Task:
When you reach the line containing "The image size is (1512, 802)." in the entries below, begin reproducing lines exactly, and stop once the line containing "Click the VIP Concierge Service info icon" is done.

Materials provided:
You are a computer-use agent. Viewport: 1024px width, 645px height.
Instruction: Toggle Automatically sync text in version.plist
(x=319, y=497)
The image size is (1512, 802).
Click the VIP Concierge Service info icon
---
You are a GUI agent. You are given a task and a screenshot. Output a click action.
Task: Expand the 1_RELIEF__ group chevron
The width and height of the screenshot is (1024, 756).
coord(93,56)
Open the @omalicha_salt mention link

Task solution:
The image size is (1512, 802).
Click the VIP Concierge Service info icon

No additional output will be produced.